Sunday, March 25, 2018
PWC’s six-step plan to avoid another Oscars envelope fiasco:-By sernia sandhu

A six-step plan has been created to avoid another awards mix-up at the Oscars this year.

At the 2017 Academy Awards ceremony, partners from accountancy firm PriceWaterhouseCooper (PwC) accidentally handed the wrong winners’ envelope to Warren Beatty and Faye Dunaway who were supposed to announce that Moonlight had won Best Picture.

Instead they ended up giving the award to La La Land because they had the envelope for Best Actress, which went to Emma Stone for her role in the romantic musical.
The new plan:

PwC partners are prohibited from using their phones or social media during the show – this rule was implemented immediately after last year’s ceremony.

There will now be three PwC balloting partners (rather than two) at the Oscars, who will all attend rehearsals.

The two PwC partners from last year’s Oscars have been replaced (although they still work at the firm).

In addition to balloting partners stationed on either side of the stage, the third will be situated inside the show’s control room with Oscar producers. They will memorise all the winners and have a full set of winners’ envelopes.

The three partners will practice what to do if something goes wrong, so the mistake can be rectified quicker than last year.

When the winners’ envelope is handed over to the celebrity presenter, both they and a stage manager will confirm they have been given the correct one for the category they are about to present.

Historical, cringeworthy mistake

The La La Land cast and crew were delivering their very emotive acceptance speech when the mistake was rectified by one of the film’s producers, creating a historic and cringeworthy moment.

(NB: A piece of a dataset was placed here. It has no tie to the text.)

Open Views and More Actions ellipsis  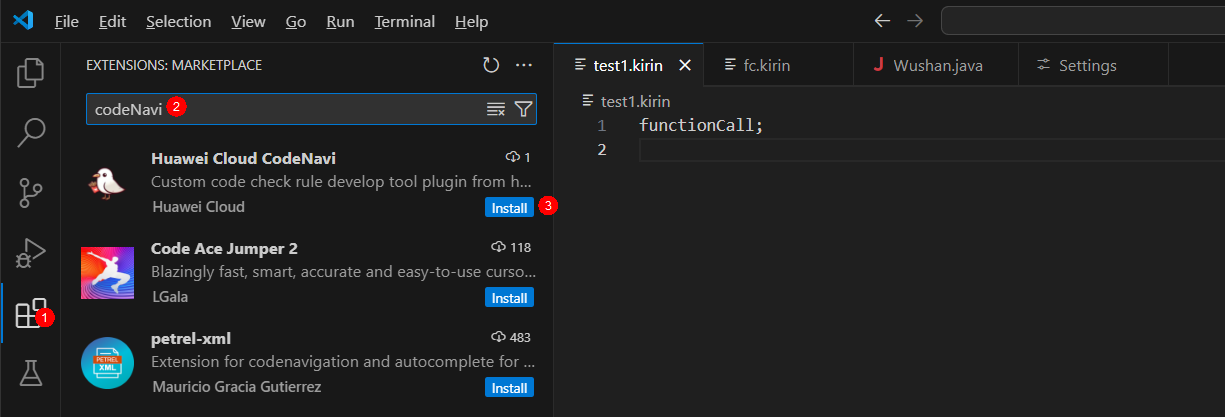click(x=524, y=65)
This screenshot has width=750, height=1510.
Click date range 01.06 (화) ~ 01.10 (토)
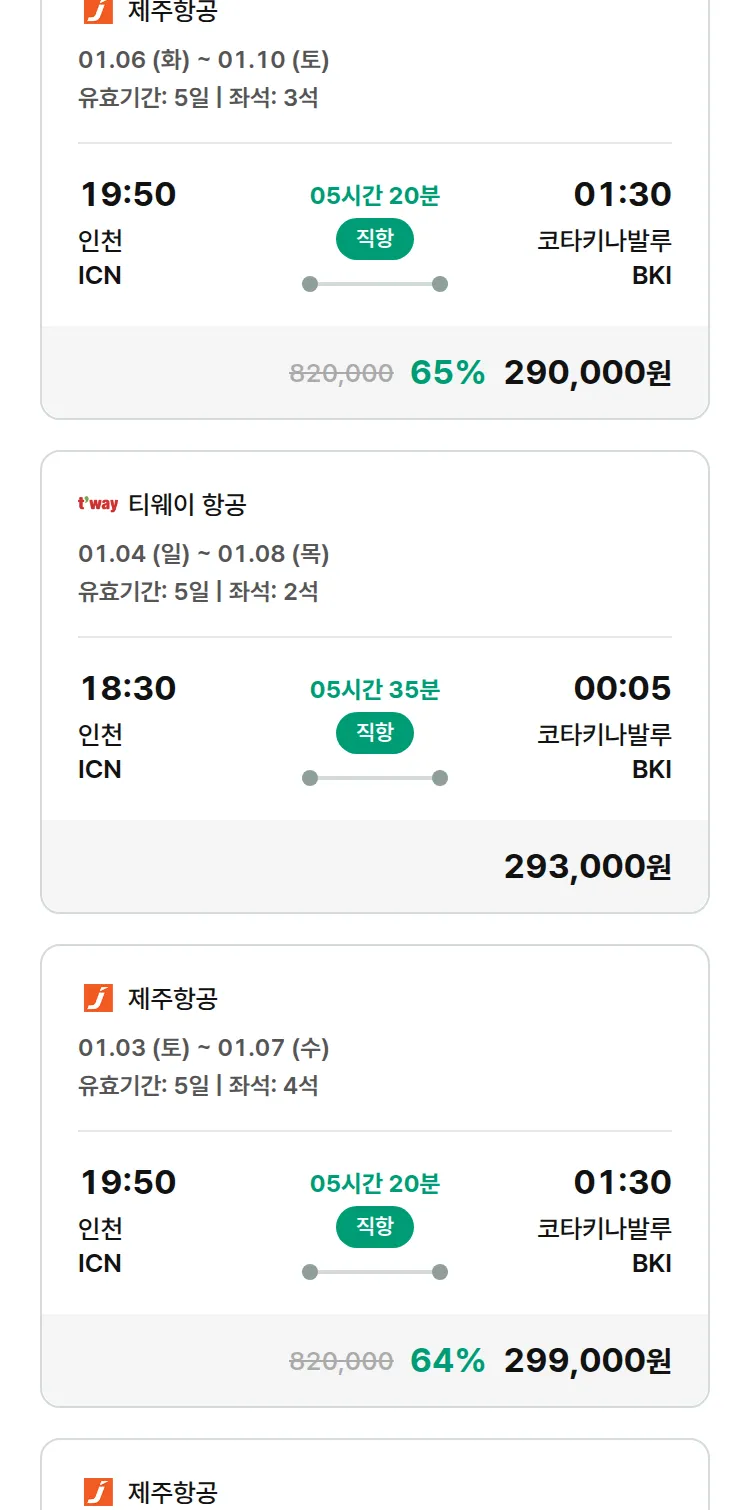(x=204, y=60)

The Moonlight team finally got their moment in the limelight.

After the finger want pointed at PwC – the auditors are responsible for counting votes and handing out envelopes – and the firm’s two partners who attended the awards show to make sure everything ran smoothly, senior partner Tim Ryan came up with a foolproof plan to ensure such a snafu never makes live TV again.

“One of the most disappointing things to me was all the great work that had been done, not only last year but over the last 83 years, around accuracy, confidentiality integrity of that process,” said Mr Ryan, who revealed his plan to the Associated Press. “And where we got it wrong was on the handing over of the envelope.”

Although questions were raised over PwC’s future at the Oscars, the organisation kept its contract because the mistake was down to a “very public human error”.

Academy officials and board members decided not to “throw out 83 years of flawless partnership over this, while huge, one human error,” said film academy chief Dawn Hudson, adding that PwC helped build the digital voting system the academy has been using for the Oscars in recent years.